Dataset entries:
────────────────
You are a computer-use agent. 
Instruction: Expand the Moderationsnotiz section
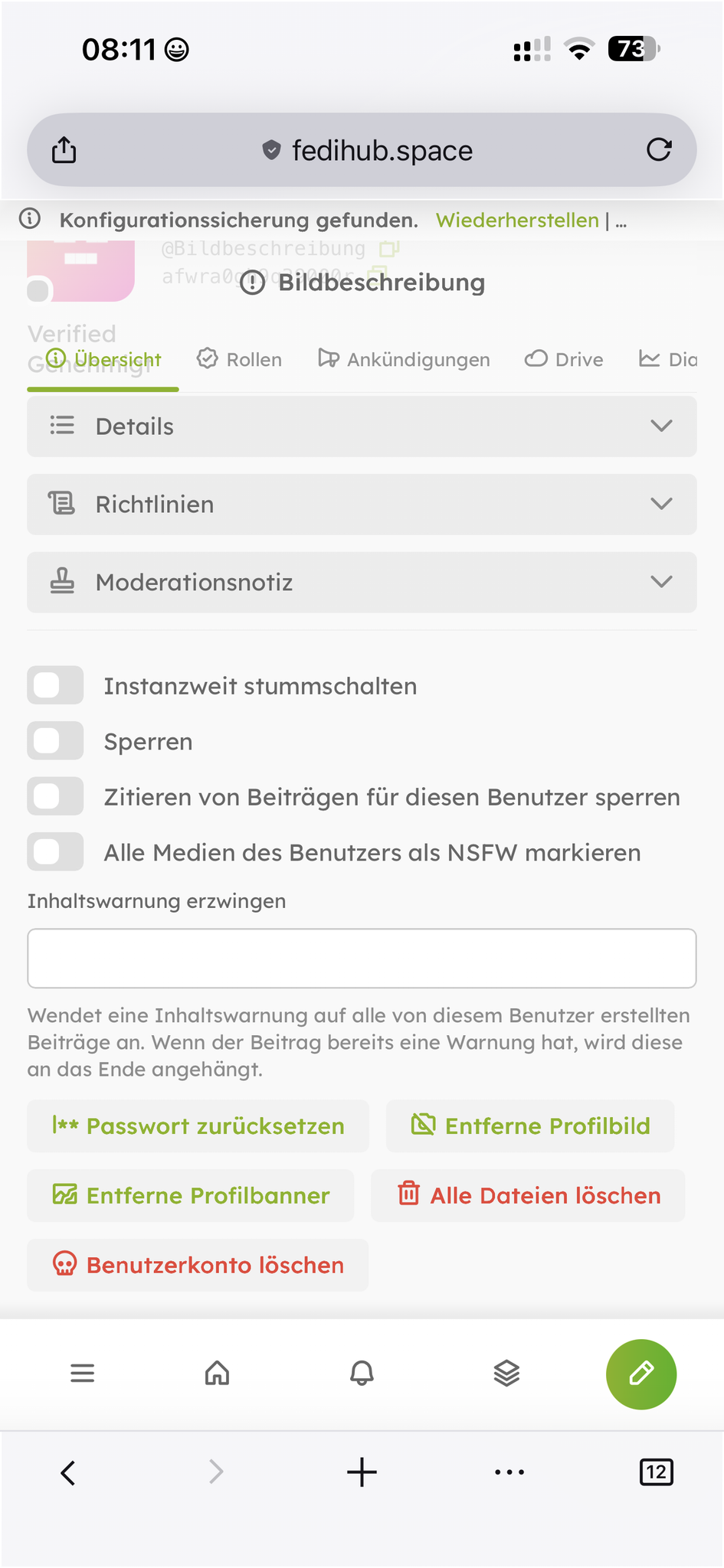tap(362, 583)
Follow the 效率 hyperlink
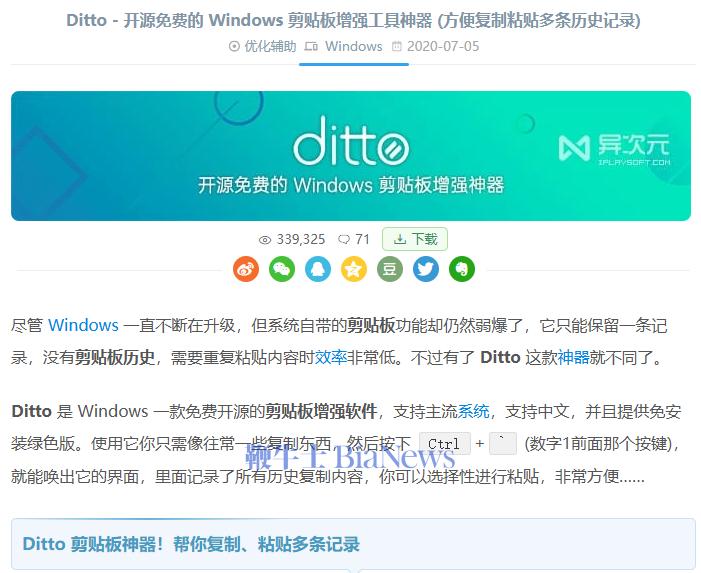 tap(331, 357)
────────────────
:: Prompt ::
Give again, word for word, only the lines from the line containing "Instruction: Expand the" through the last line above, both included; leave the pictures out.

:: Result of the exercise ::
Instruction: Expand the Moderationsnotiz section
tap(362, 583)
Follow the 效率 hyperlink
 tap(331, 357)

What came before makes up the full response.